Work to complete: Please reproduce every line of the material below word for word, leaving out the pictures.

(Dataset entries)
______________________________

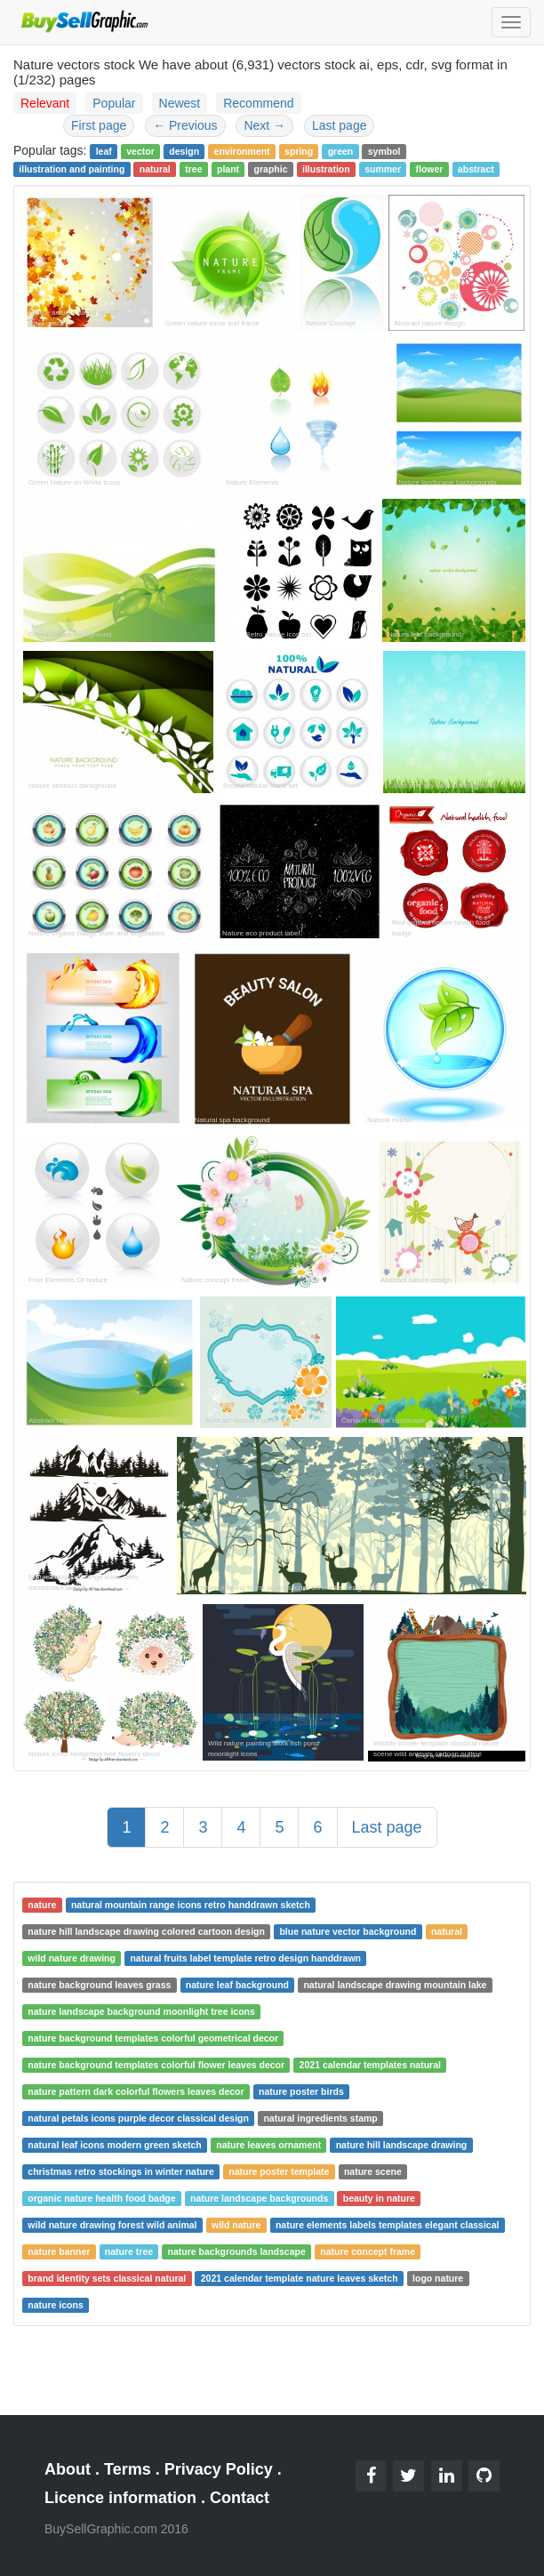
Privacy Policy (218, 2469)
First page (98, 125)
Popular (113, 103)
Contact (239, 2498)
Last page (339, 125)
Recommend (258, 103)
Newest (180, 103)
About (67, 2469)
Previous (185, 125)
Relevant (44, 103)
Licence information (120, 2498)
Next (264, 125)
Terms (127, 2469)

______________________________

Worked solution:
Privacy Policy (218, 2469)
First page (98, 125)
Popular (113, 103)
Contact (239, 2498)
Last page (339, 125)
Recommend (258, 103)
Newest (180, 103)
About (67, 2469)
Previous (185, 125)
Relevant (44, 103)
Licence information (120, 2498)
Next (264, 125)
Terms (127, 2469)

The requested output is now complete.